Lenovo schließt Fusion in Österreich ab
Nach der Übernahme der Computersparte des US-Konzerns IBM durch Lenovo wurde nun auch die österreichische IBM-PC-Abteilung erfolgreich übernommen, erklärte Paul Suppan, Country-Generalmanager von Lenovo Österreich.
Lenovo will sich verstärkt auf dem Endverbrauchermarkt bewegen und etwa das erfolgreiche Geschäft mit Thinkpad-Notebooks weiter ausbauen.
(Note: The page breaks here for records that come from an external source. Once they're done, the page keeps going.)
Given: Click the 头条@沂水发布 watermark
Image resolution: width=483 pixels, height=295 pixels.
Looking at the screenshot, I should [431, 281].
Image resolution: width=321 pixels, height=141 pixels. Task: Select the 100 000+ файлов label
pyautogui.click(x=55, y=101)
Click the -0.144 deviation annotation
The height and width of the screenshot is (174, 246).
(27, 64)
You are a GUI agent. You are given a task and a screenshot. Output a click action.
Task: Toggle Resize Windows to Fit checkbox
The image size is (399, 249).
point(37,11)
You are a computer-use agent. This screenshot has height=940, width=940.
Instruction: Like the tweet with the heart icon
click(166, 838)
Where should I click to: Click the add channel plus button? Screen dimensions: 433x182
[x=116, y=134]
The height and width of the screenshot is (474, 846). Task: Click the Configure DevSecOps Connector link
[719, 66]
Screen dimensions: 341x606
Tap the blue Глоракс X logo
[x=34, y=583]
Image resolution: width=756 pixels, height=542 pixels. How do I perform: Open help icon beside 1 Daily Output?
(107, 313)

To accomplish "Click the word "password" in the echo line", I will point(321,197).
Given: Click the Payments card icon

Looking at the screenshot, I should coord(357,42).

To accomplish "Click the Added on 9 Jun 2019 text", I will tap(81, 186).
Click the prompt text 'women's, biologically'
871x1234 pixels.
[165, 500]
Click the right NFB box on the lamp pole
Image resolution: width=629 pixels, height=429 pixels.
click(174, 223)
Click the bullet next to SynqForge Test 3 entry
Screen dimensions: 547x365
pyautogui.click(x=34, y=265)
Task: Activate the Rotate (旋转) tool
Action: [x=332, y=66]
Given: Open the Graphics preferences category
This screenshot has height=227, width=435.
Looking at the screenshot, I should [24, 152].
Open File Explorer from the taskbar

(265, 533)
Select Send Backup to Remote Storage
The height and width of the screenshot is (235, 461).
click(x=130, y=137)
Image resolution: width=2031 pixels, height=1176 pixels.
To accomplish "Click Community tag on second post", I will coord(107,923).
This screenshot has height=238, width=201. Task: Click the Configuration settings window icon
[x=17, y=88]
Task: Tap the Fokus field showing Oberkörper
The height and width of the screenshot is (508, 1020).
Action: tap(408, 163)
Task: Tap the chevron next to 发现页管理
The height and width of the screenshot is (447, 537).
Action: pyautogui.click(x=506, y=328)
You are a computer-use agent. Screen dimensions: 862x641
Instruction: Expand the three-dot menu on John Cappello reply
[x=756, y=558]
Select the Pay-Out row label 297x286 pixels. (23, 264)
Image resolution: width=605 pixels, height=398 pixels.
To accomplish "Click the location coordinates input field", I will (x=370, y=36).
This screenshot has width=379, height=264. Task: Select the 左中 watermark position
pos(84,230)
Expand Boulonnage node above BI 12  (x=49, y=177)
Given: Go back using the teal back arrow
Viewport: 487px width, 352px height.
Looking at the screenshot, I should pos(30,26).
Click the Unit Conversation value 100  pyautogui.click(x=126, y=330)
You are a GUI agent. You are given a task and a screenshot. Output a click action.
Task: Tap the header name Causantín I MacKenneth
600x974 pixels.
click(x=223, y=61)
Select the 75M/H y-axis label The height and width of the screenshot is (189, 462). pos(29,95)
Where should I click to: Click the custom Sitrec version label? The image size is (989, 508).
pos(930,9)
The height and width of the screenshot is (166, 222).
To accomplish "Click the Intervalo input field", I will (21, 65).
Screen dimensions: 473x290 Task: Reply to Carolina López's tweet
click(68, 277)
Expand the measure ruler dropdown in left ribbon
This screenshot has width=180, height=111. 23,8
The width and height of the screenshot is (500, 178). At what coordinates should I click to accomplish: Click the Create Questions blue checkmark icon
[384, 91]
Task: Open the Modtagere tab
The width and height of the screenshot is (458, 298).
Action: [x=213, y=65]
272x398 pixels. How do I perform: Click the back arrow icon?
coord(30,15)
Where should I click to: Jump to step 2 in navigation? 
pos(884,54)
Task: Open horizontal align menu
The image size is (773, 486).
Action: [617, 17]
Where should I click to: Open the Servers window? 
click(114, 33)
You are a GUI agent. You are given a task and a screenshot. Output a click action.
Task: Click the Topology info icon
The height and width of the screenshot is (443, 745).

Auch im Desktop-Bereich, in dem IBM zuletzt eher schwach, Lenovo dafür in China umso stärker war, will man angreifen.
Suppan kündigte etwa einen Wide-Screen-Laptop an, auch sollen erste Produkte unter der Marke "Lenovo" auf den Markt kommen.
Die IBM-Marke wird, um einen sanften Übergang zu ermöglichen, noch mindestens 18 Monate erhalten bleiben.
Lenovo-Deal ist Fusion zweier WeltenDer Vertrieb der Thinkpad-Laptops und ThinkCenter-PCs wird weiterhin primär über die Business-Partner erfolgen, von denen niemand auf Grund des Deals abgesprungen sei.
Neben der lokalen Lenovo-Niederlassung sind in Österreich laut Suppan auch das Hauptquartier für den Bereich "Central Europe, Middle East and Africa" sowie Lenovos Abteilung für weltweite Produktankündigungen angesiedelt - in Summe werden damit rund 60 Personen beschäftigt.
Als Ziele für das kommende Geschäftsjahr, das mit 31. März 2006 endet, nannte Suppan ein zweistelliges Umsatzwachstum.